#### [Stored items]
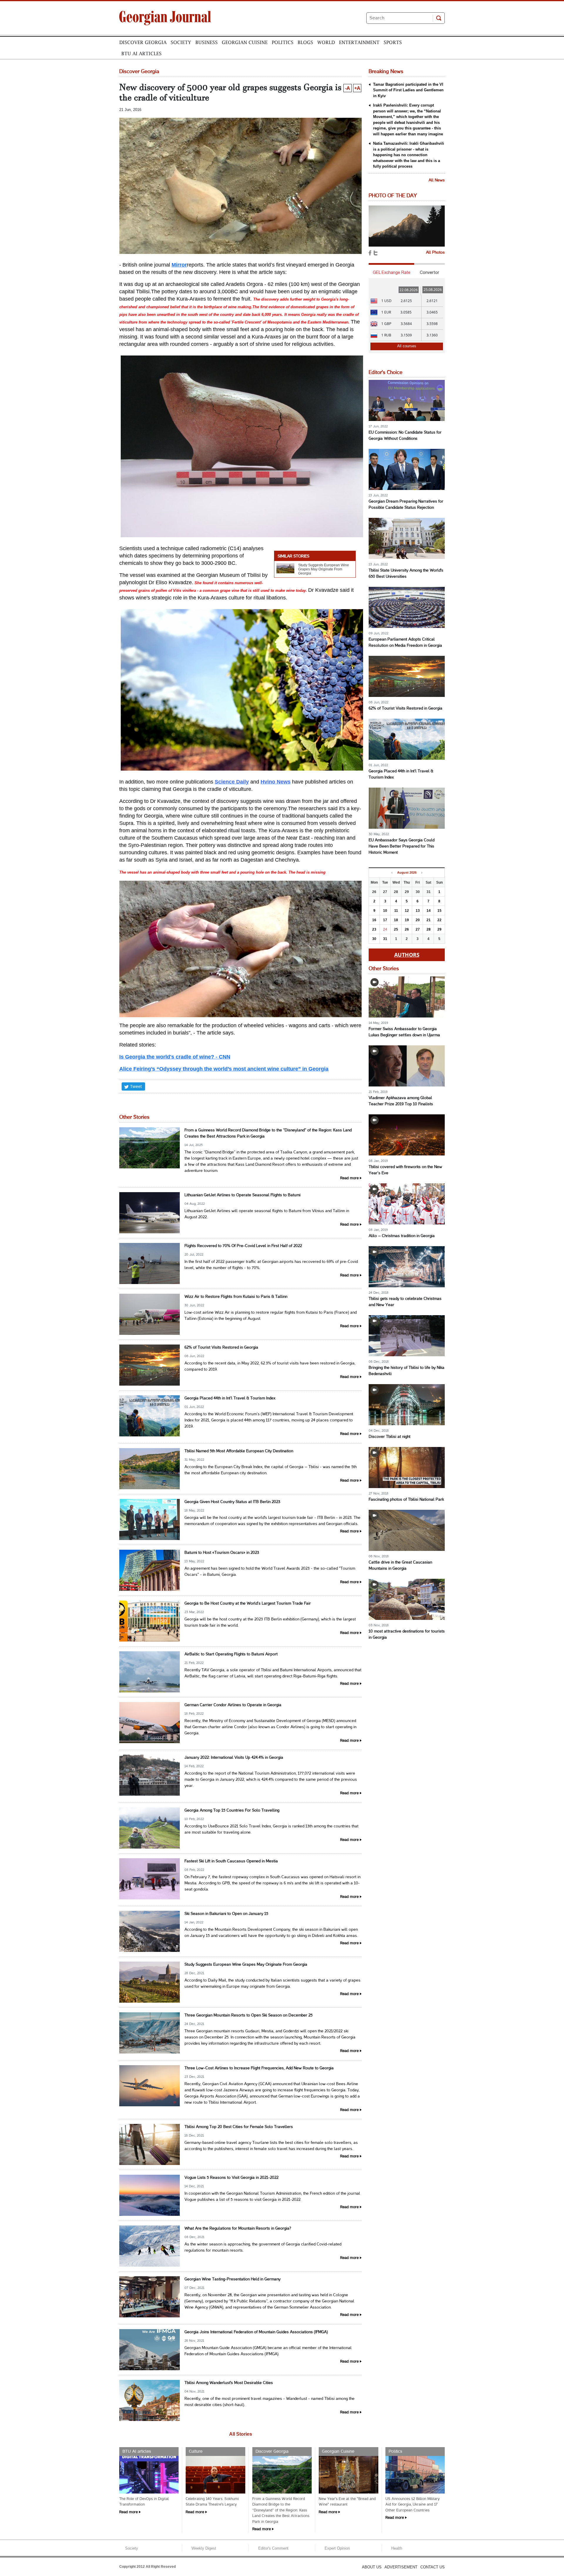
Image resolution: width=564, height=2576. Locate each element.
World (326, 42)
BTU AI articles (141, 53)
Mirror (179, 265)
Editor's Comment (273, 2548)
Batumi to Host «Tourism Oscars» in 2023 (221, 1553)
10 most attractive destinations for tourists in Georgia (407, 1635)
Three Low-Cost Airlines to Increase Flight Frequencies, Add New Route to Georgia (259, 2068)
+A (357, 88)
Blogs (305, 42)
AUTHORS (406, 954)
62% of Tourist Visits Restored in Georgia (221, 1348)
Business (206, 42)
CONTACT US (432, 2567)
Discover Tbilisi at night (389, 1437)
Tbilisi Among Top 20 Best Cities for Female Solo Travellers (238, 2127)
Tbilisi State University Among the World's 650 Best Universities (406, 574)
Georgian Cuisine (245, 42)
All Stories (240, 2434)
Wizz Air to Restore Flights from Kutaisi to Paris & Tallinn (235, 1297)
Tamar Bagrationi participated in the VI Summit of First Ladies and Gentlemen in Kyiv (408, 90)
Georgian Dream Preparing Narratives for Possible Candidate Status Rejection (406, 505)
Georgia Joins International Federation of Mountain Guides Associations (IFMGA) (256, 2332)
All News (437, 180)
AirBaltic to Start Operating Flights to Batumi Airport (231, 1654)
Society (181, 42)
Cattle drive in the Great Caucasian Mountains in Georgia (400, 1566)
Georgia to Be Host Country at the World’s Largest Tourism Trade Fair (247, 1603)
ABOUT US (372, 2567)
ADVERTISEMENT (401, 2567)
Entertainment (359, 42)
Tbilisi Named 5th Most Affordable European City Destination (238, 1451)
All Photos (435, 253)
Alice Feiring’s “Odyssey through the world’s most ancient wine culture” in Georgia (223, 1069)
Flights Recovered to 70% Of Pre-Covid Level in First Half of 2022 (243, 1246)
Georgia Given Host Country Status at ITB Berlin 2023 (232, 1502)
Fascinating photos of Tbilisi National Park (406, 1500)
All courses (406, 346)
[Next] (422, 873)
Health (396, 2548)
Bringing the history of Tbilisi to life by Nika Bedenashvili (406, 1371)
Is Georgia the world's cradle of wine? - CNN (174, 1057)
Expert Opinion (337, 2548)
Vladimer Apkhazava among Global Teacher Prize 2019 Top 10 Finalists (401, 1101)
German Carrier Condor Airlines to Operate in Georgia (232, 1705)
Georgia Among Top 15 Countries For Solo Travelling (231, 1810)
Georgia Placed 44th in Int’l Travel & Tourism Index (229, 1398)
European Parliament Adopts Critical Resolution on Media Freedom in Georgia (405, 643)
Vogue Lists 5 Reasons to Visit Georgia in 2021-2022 (231, 2178)
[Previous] (391, 873)
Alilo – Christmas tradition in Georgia (402, 1236)
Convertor (429, 272)
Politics (282, 42)
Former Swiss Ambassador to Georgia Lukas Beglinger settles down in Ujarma (404, 1032)
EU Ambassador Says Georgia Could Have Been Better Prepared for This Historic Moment (401, 846)
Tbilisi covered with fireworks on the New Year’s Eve (405, 1170)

#### [WORK INSTRUCTIONS]
All lines with the word "Best" need to be copied from the data above.

#### [FINISHED EXERCISE]
Tbilisi Among Top 20 Best Cities for Female Solo Travellers (238, 2127)
Tbilisi State University Among the World's 650 Best Universities (406, 574)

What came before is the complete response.